In a statement to be sent to government departments in the Himalayan country, the foundation’s executive director Robert Kay said they were proud to be associated with BDS’s work on safe sex education.
Mr John today revealed his guilt at not speaking up for gay rights earlier in his career.
“I have to speak my mind because as a gay man now I have a responsibility to. I sat back too long,” he said.
“When Act Up were going in and trying to change the face of AIDS awareness in America because nobody else was doing it, I sat back and did nothing.”
Since deciding to speak up, however, his Elton John AIDS Foundation has raised more than $125m (£63m).
He describes the charity as the most important part of his public life. It supports programmes in 55 countries, including Nepal.
Today the foundation defended a Blue Diamond Society programme it funds, designed to stop the spread of AIDS, after it was vilified by government officials and other charities as ‘promoting’ homosexuality.
Gay rights organisations also condemned Krishna Bhatta, the Dhangadi public health officer.
The Times of India reports that Krishna Bhatta, the Dhangadi area public health officer, said at a controversial meeting earlier this month that there were no gay or transgender people in Dhangadi and therefore, the BDS care and support programme was “absolutely unnecessary.”
Mr Kay said:
“Men who have sex with men, transgender communities and other sexual minorities are made far more vulnerable to HIV infection when they are forced to live their lives in secret by a society that denies or condemns their existence.

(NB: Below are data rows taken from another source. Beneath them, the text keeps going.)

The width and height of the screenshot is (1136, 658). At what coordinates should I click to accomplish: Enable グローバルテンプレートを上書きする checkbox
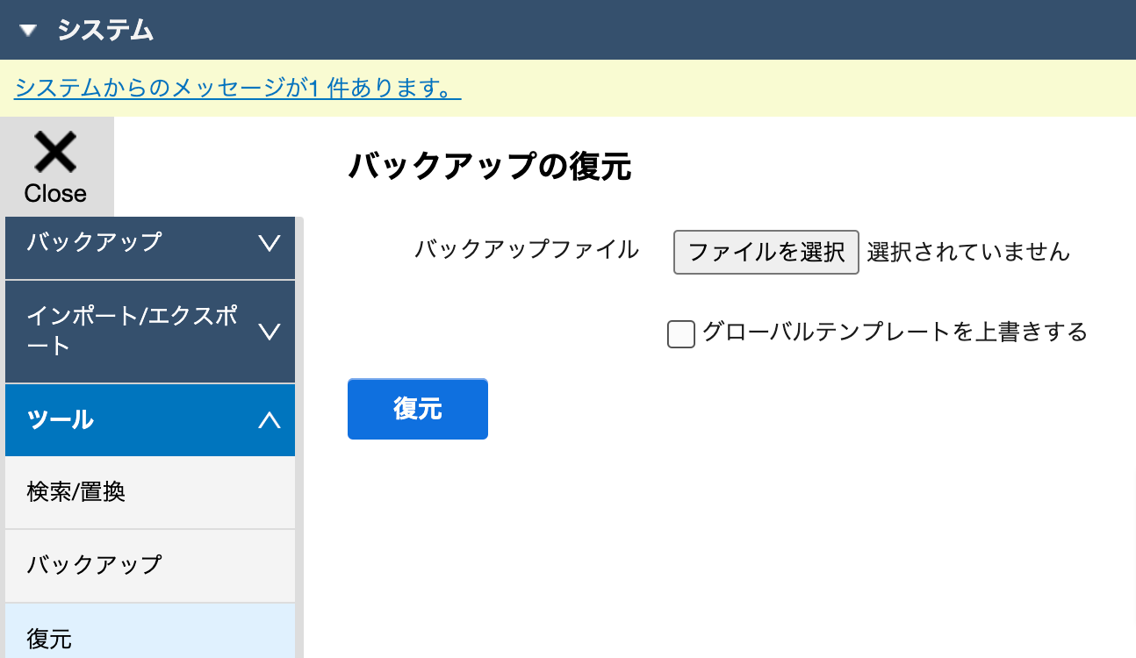click(681, 334)
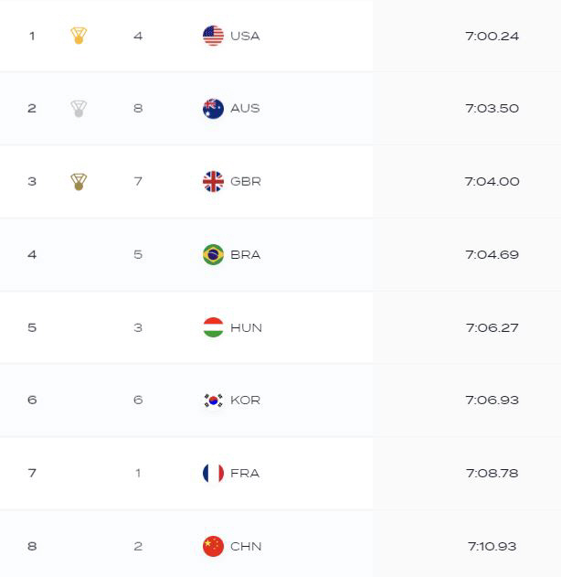Click the silver medal icon
Screen dimensions: 561x577
click(x=79, y=109)
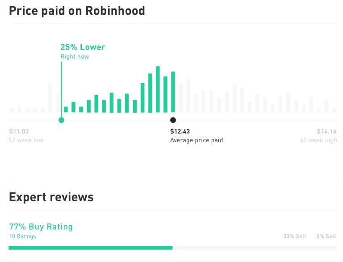
Task: Click the black average price dot
Action: point(173,120)
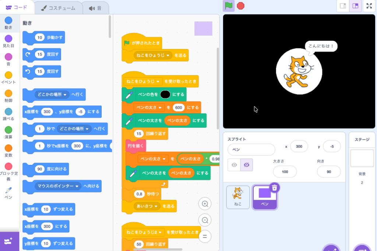Show the sprite using the eye button

click(x=234, y=165)
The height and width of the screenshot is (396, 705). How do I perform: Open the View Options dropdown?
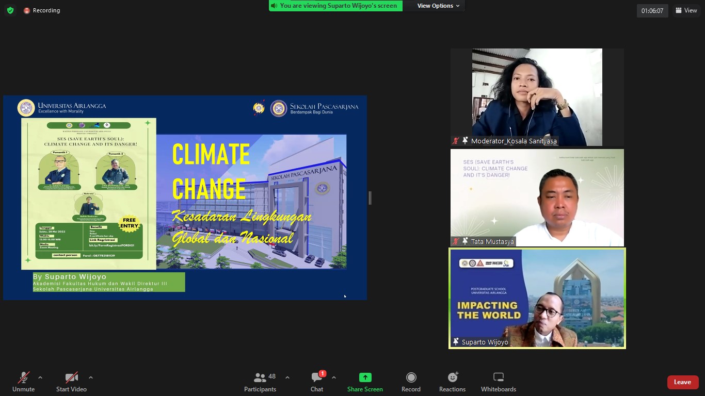[438, 6]
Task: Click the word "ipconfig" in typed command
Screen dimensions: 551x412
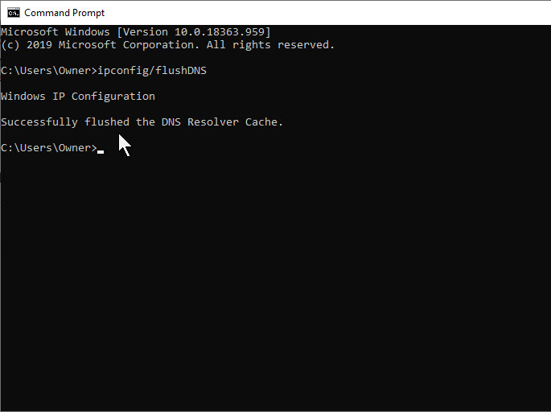Action: pyautogui.click(x=123, y=71)
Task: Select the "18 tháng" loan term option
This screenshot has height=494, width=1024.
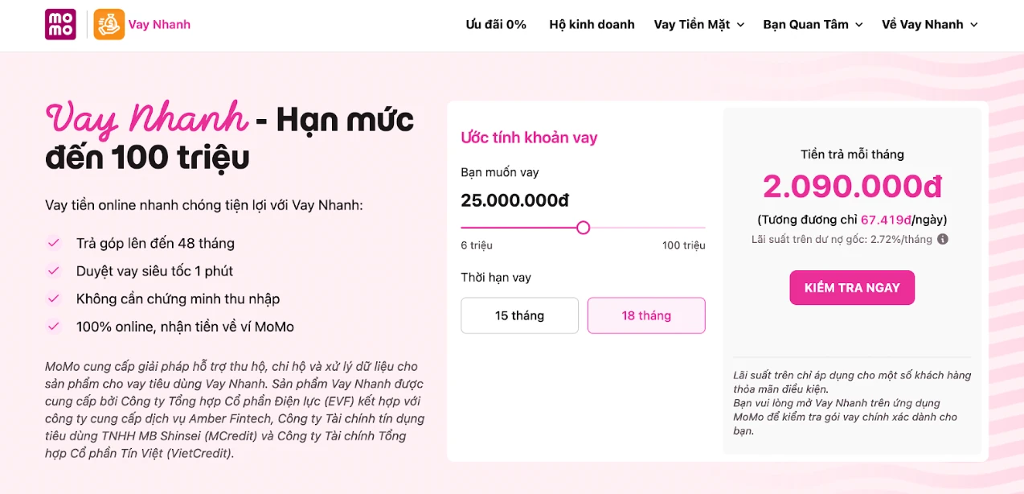Action: (x=646, y=315)
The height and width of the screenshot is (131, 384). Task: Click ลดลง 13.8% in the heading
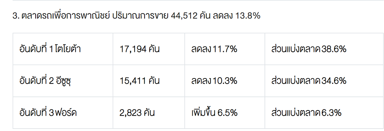(236, 16)
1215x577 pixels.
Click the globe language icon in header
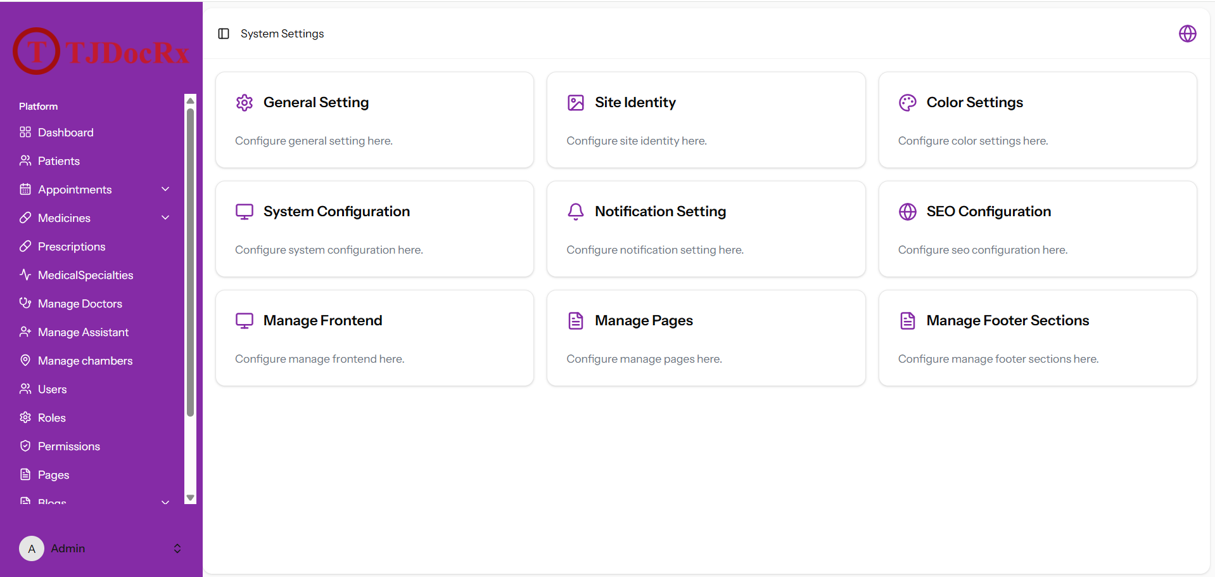pyautogui.click(x=1187, y=34)
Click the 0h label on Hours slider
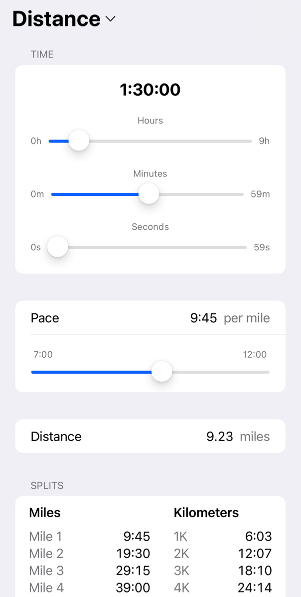301x597 pixels. (x=36, y=141)
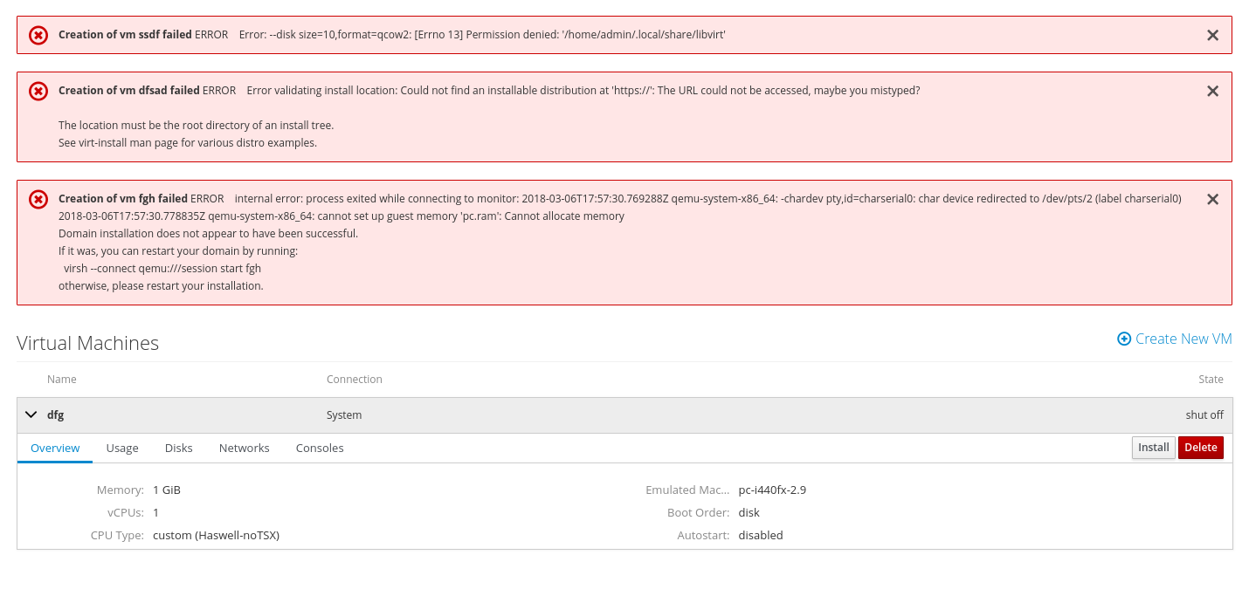The height and width of the screenshot is (596, 1249).
Task: Dismiss the 'Creation of vm fgh failed' alert
Action: click(1212, 199)
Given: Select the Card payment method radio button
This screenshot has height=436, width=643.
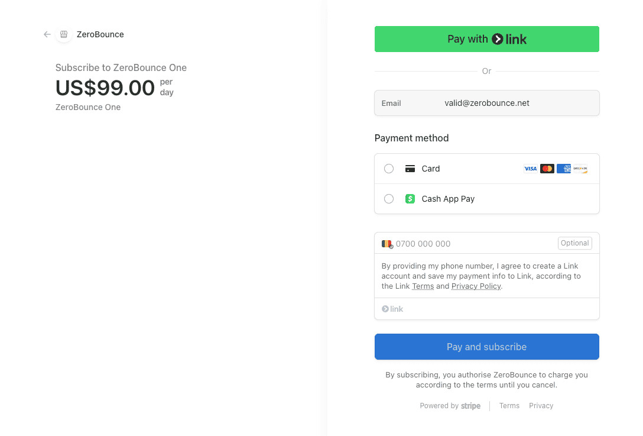Looking at the screenshot, I should [388, 169].
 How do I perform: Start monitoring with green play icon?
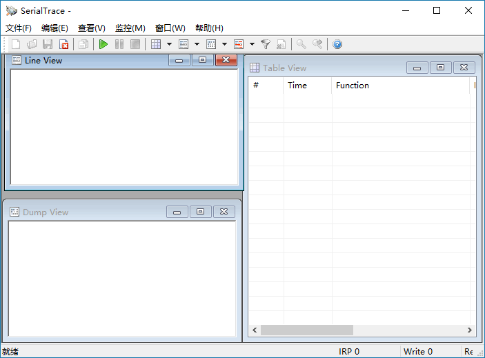pyautogui.click(x=103, y=44)
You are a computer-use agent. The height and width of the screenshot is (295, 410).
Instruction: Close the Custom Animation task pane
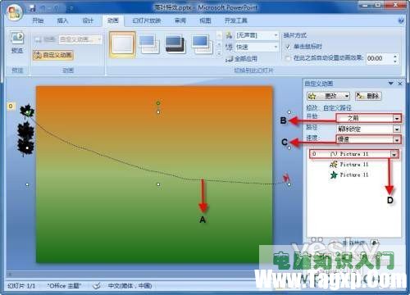point(400,84)
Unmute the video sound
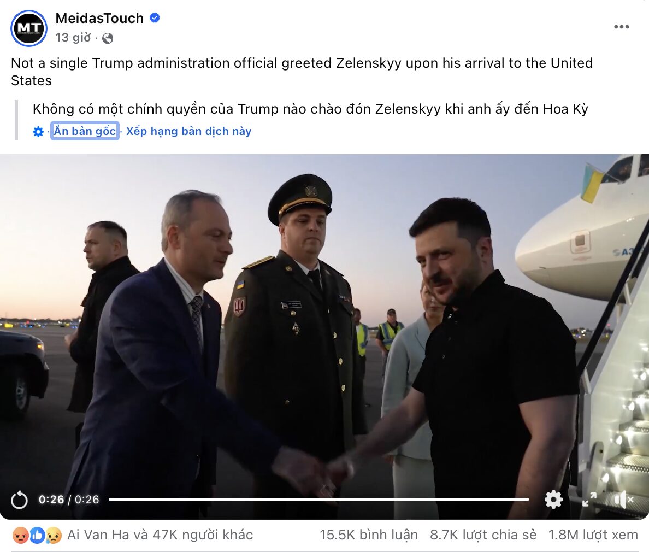This screenshot has width=649, height=552. (x=624, y=500)
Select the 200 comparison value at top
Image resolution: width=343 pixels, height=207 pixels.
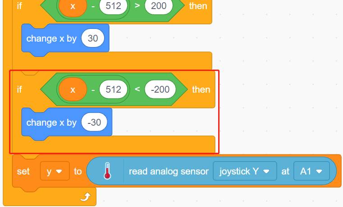pyautogui.click(x=159, y=6)
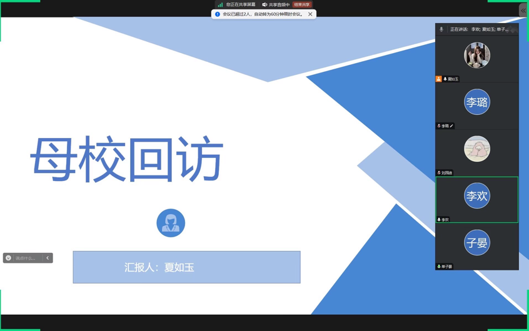Select 刘国治's cartoon avatar tile
Image resolution: width=529 pixels, height=331 pixels.
[476, 149]
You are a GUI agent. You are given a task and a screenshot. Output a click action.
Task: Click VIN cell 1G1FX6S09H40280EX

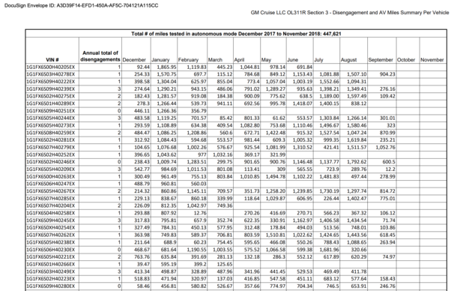[51, 287]
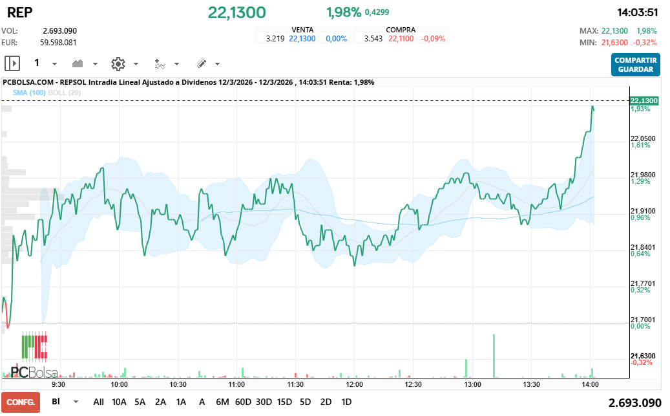Open the chart settings gear icon
This screenshot has height=416, width=670.
click(x=117, y=63)
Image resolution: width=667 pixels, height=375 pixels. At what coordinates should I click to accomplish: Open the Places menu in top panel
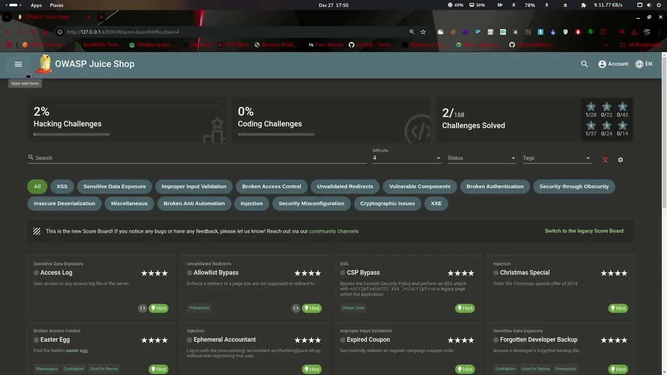57,5
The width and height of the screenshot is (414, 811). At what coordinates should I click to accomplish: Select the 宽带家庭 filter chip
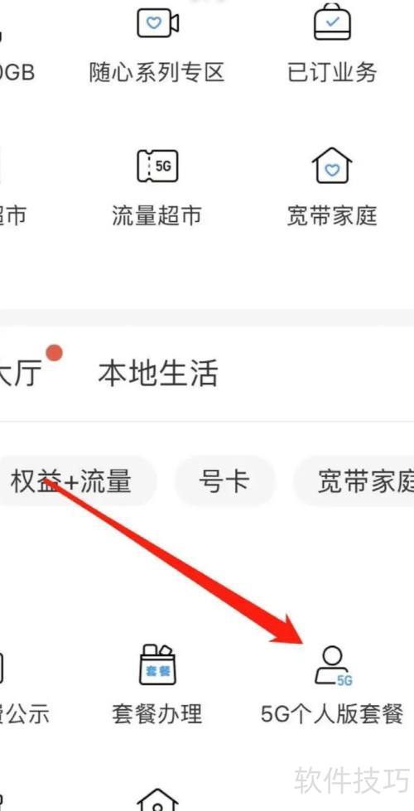[x=354, y=481]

“BDS is working to inform these communities about HIV/AIDS and their rights and support those who are HIV positive to access appropriate treatment and care services.”
He called on the Nepalese government to take action to protect the rights of gay and trans people.
Mr Kay’s intervention comes at a critical time in the fight for LGBT rights in Nepal.
Elections are due to be held in November, when a new constitution will be voted on. Gay rights activists are demanding they be protected.
In April the Communist Party of Nepal was urged by Human Rights Watch to stop anti-gay violence by its cadres and renounce anti-gay rhetoric.
The former rebel Maoists are now part of the Nepalese government
Maoist soldiers had detained a woman and a teenage girl accused of having a sexual relationship and tried to force them to become Maoist soldiers.
Human Rights Watch said the kidnapping shows the need for all parties in Nepal to endorse protections for full equality, including for lesbians and gays, in the new constitution to be drafted later this year.
On November 21, 2006, an agreement between Nepal’s coalition government and the Maoists ended 10 years of fighting.
Since signing the peace accord, the Maoists have joined the interim government.
“As Nepal tries to recover from a decade of conflict, its leaders should make it clear that no one’s rights are disposable,” said Jessica Stern, researcher in the Lesbian, Gay, Bisexual and Transgender Rights Program at Human Rights Watch.
“Abusing women for their sexuality and forcibly recruiting children are simply unacceptable in a new Nepal.”
The attacks were in stark contrast with commitments made by Hisila Yami, a Maoist member of parliament and the Minister for Infrastructure in Nepal’s interim government.
In January 2007, at a programme organised by the BDS, Yami stated that the party had recently adopted a policy “not to encourage homosexual behaviour but not punish homosexuals either.”
However, other recent statements by Maoist leaders have painted a different picture.
In December 2006, Maoist senior leader and Minister of Local Development Dev Gurung said publicly that:
“Under Soviet rule and when China was still very much a communist state, there were no homosexuals in the Soviet Union or China.
“Homosexuality is a production of capitalism. Under socialism this kind of problem doesn’t exist.”